>> begin RECORDS SUPPLIED

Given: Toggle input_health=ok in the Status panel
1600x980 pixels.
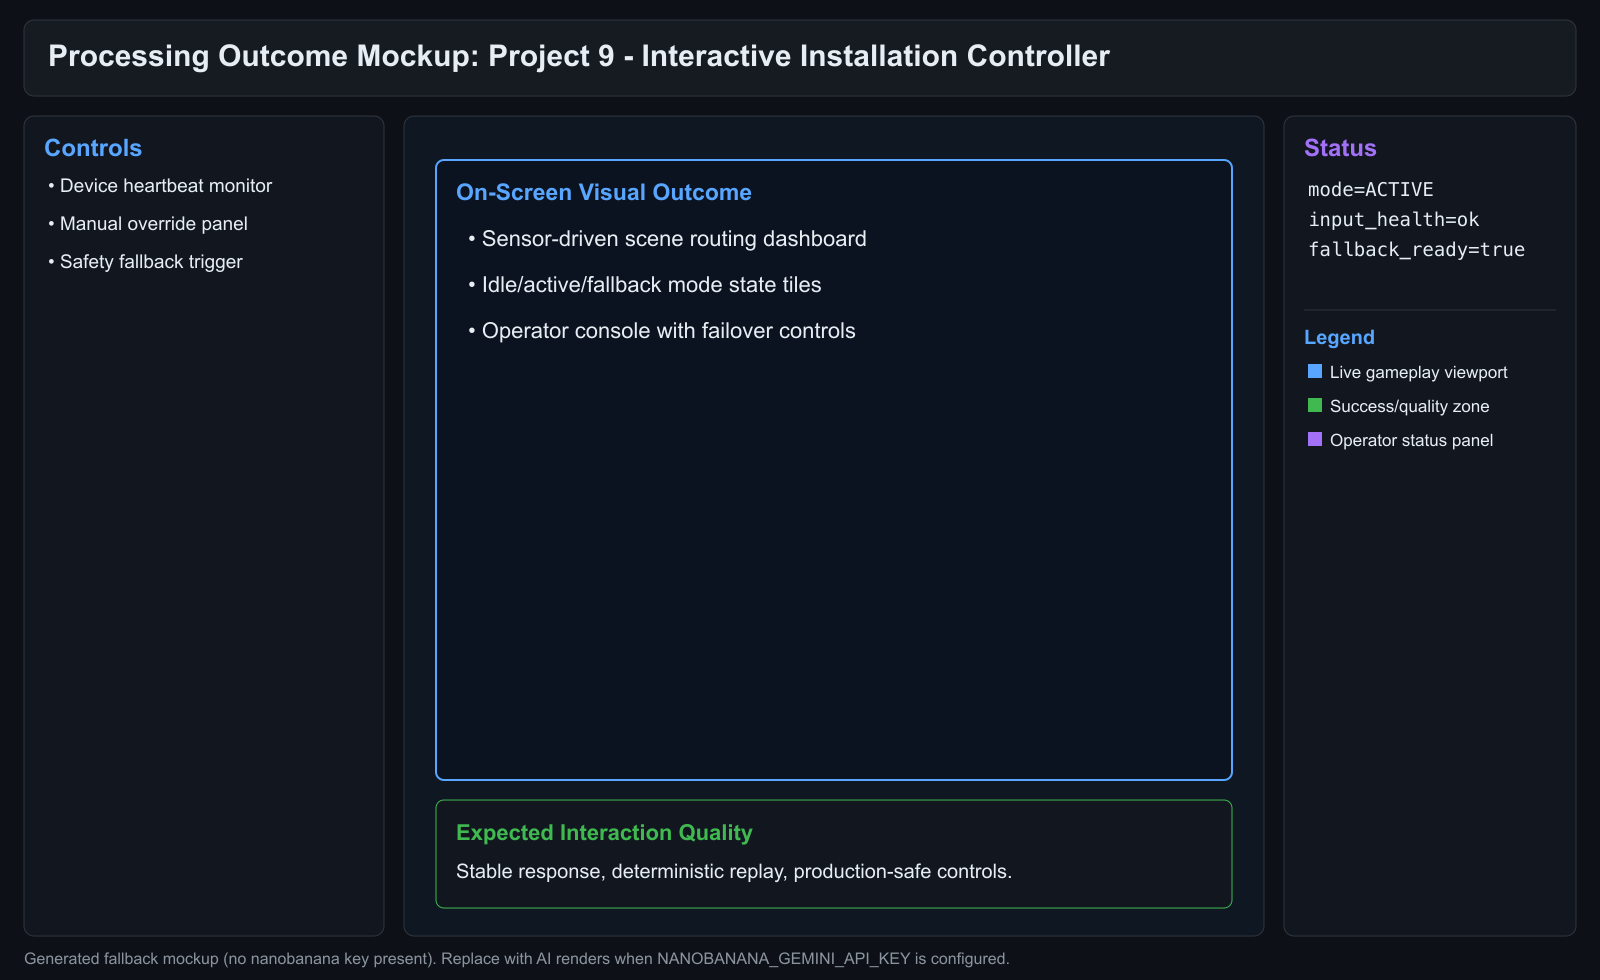Looking at the screenshot, I should [x=1394, y=219].
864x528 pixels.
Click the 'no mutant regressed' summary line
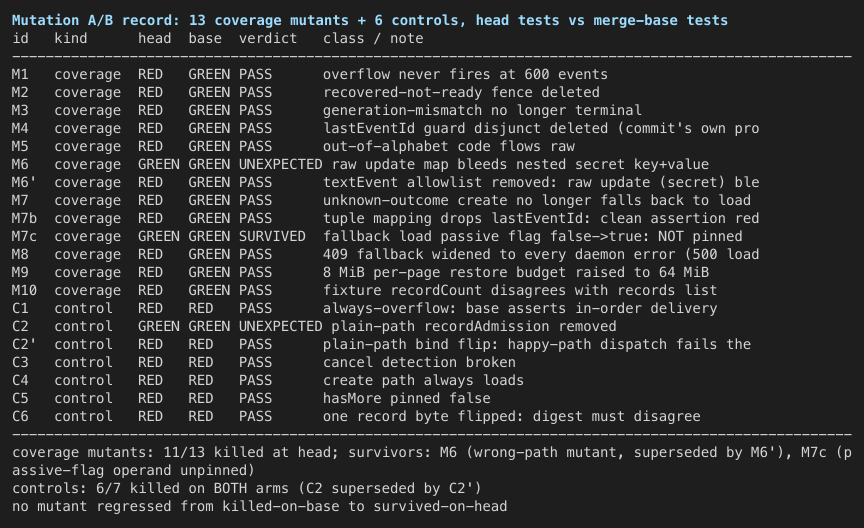coord(260,506)
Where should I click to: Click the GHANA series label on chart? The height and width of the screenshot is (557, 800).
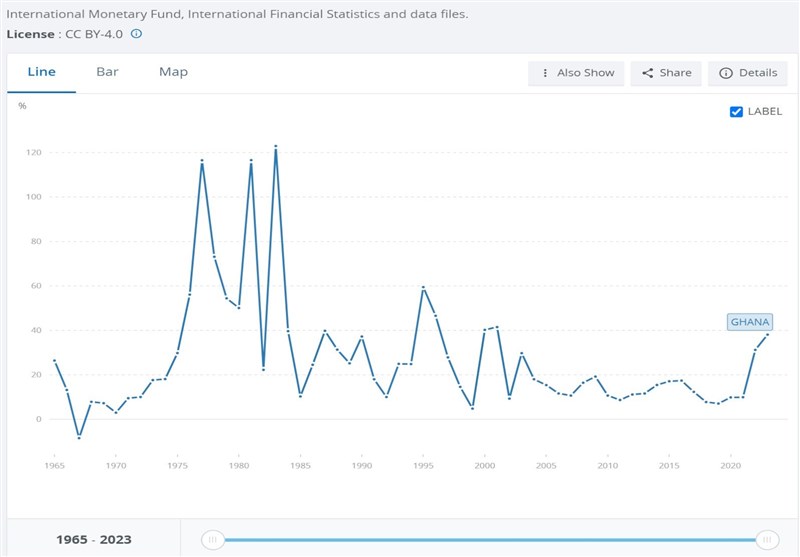(750, 322)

>> end RECORDS SUPPLIED

GIVEN EXERCISE: Copy every row above word for word, leaving out the pictures.

CORRECT ANSWER:
Given: Toggle input_health=ok in the Status panel
1600x980 pixels.
Looking at the screenshot, I should [x=1394, y=219].
864x528 pixels.
Click the 'no mutant regressed' summary line
coord(260,506)
Where should I click to: Click the GHANA series label on chart? The height and width of the screenshot is (557, 800).
(750, 322)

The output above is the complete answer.